Know the single-receptor sensing limit? Think again
Gerardo Aquino, Ned S. Wingreen, and Robert G. Endres

TL;DR
This paper critically analyzes conflicting studies on the fundamental physical limits of a cell's ability to sense external ligand concentrations using a single receptor, providing a unifying perspective with broad biological implications.
Contribution
It offers a comprehensive critique and synthesis of previous conflicting results, clarifying the true sensing limits of single receptors in biological systems.
Findings
Identifies key differences in previous models and their assumptions.
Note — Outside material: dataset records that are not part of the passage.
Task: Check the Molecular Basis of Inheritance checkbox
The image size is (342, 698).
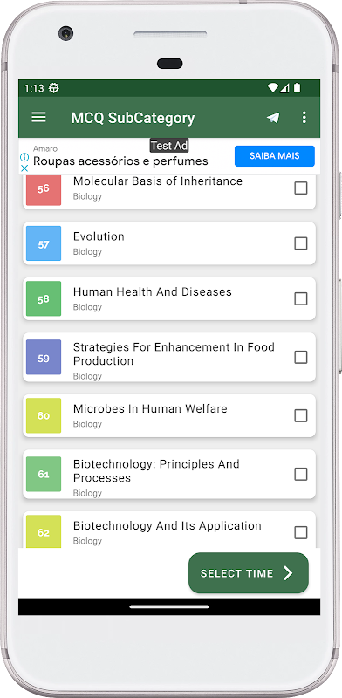Action: (x=301, y=188)
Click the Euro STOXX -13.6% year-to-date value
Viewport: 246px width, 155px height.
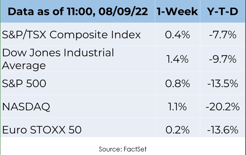[223, 130]

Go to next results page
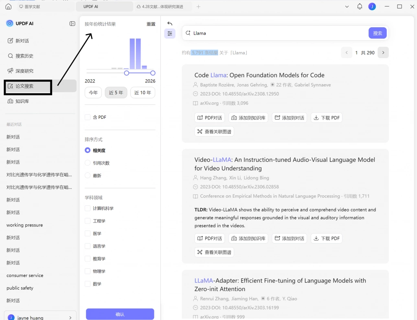coord(383,52)
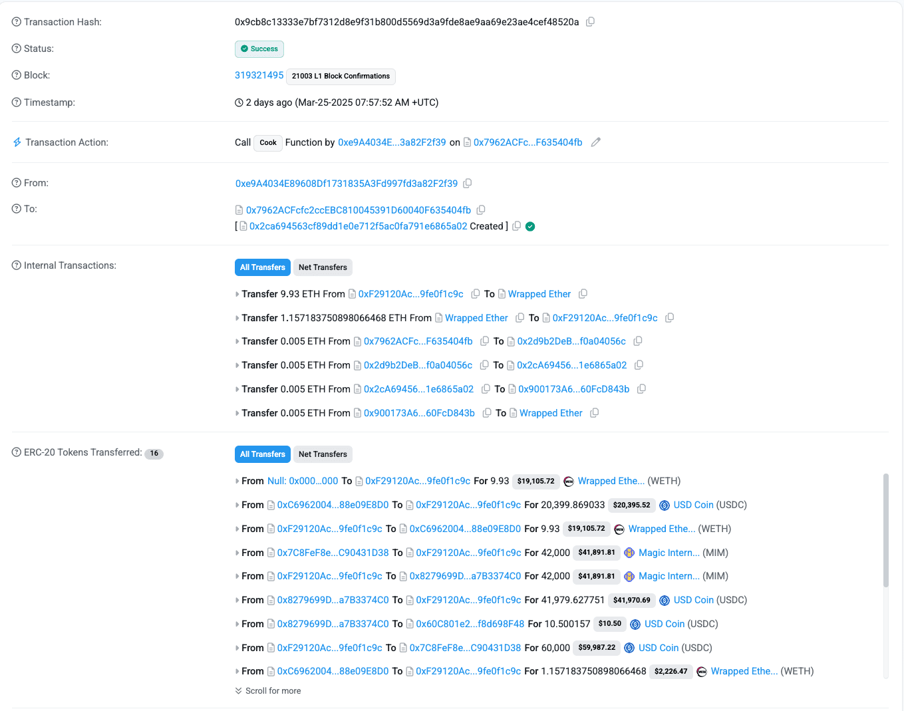This screenshot has width=904, height=711.
Task: Copy the To contract address 0x7962ACF
Action: [x=481, y=210]
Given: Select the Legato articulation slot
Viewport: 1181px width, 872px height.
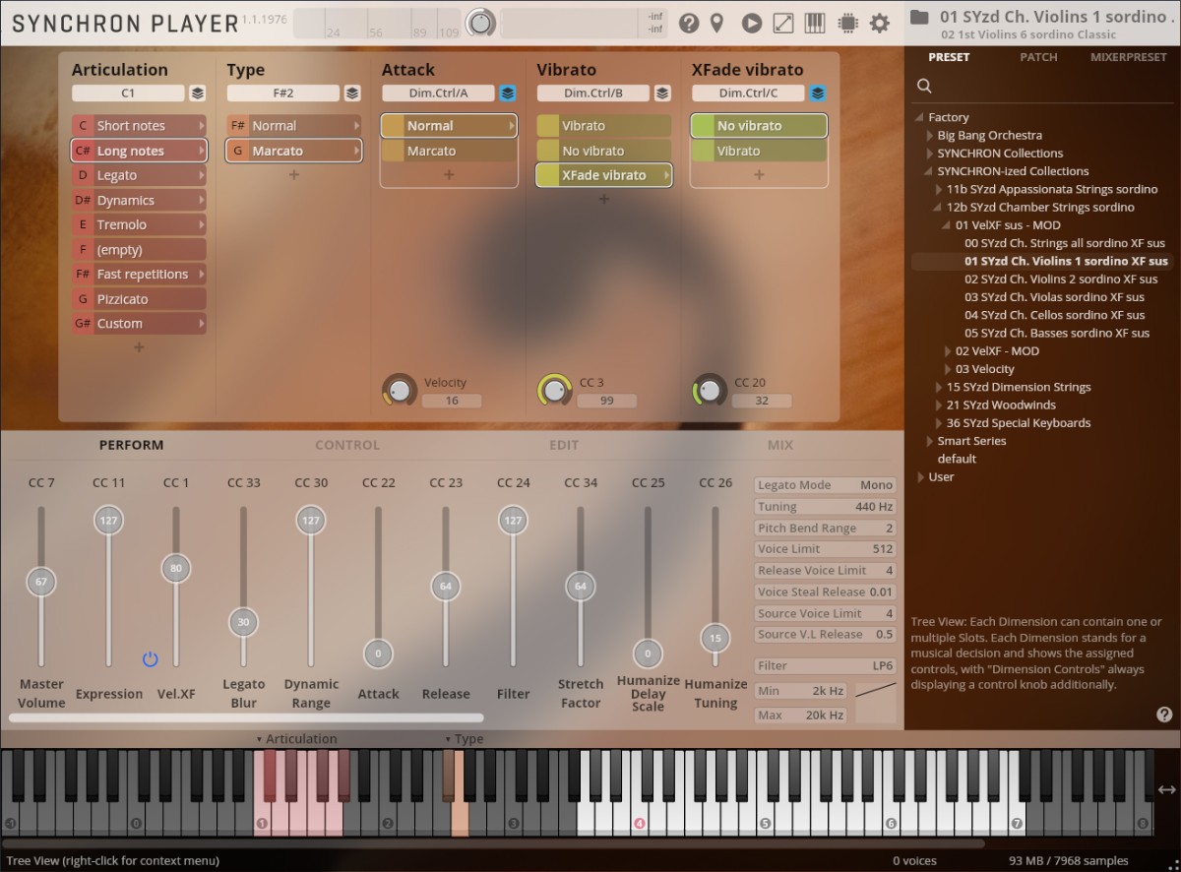Looking at the screenshot, I should 138,175.
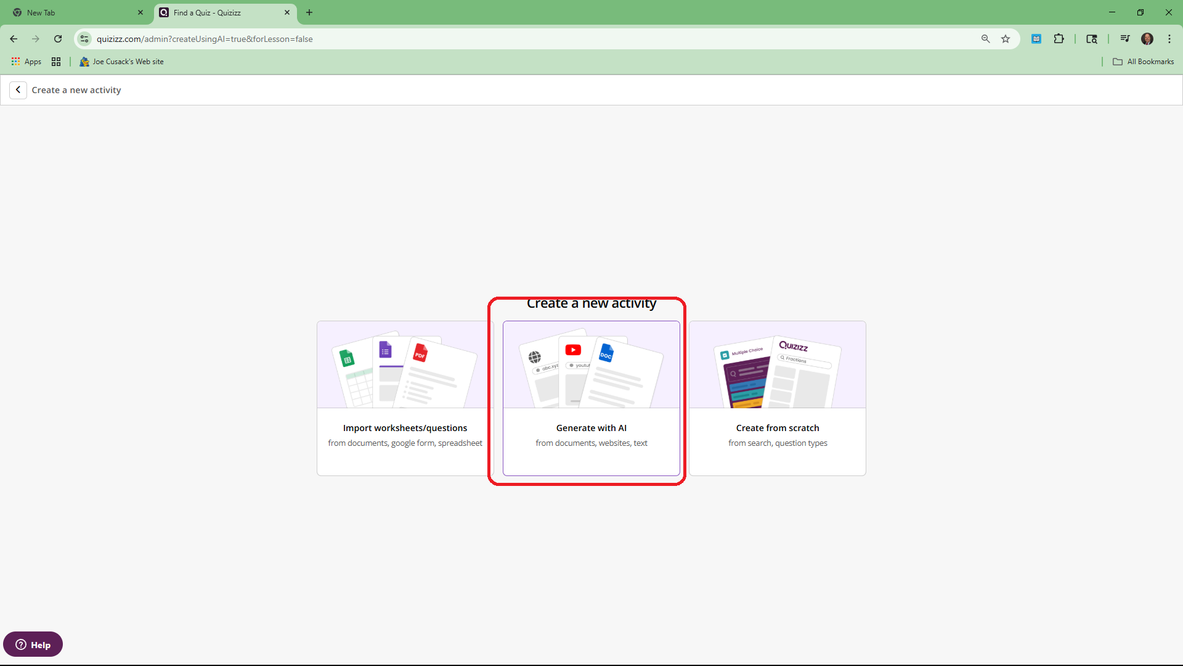
Task: Open the media controls icon in toolbar
Action: pyautogui.click(x=1124, y=39)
Provides a unified framework for understanding receptor sensing limits.
Highlights biological implications of sensing accuracy constraints.
Abstract
How cells reliably infer information about their environment is a fundamentally important question. While sensing and signaling generally start with cell-surface receptors, the degree of accuracy with which a cell can measure external ligand concentration with even the simplest device - a single receptor - is surprisingly hard to pin down. Recent studies provide conflicting results for the fundamental physical limits. Comparison is made difficult as different studies either suggest different readout mechanisms of the ligand-receptor occupancy, or differ on how ligand diffusion is implemented. Here we critically analyse these studies and present a unifying perspective on the limits of sensing, with wide-ranging biological implications.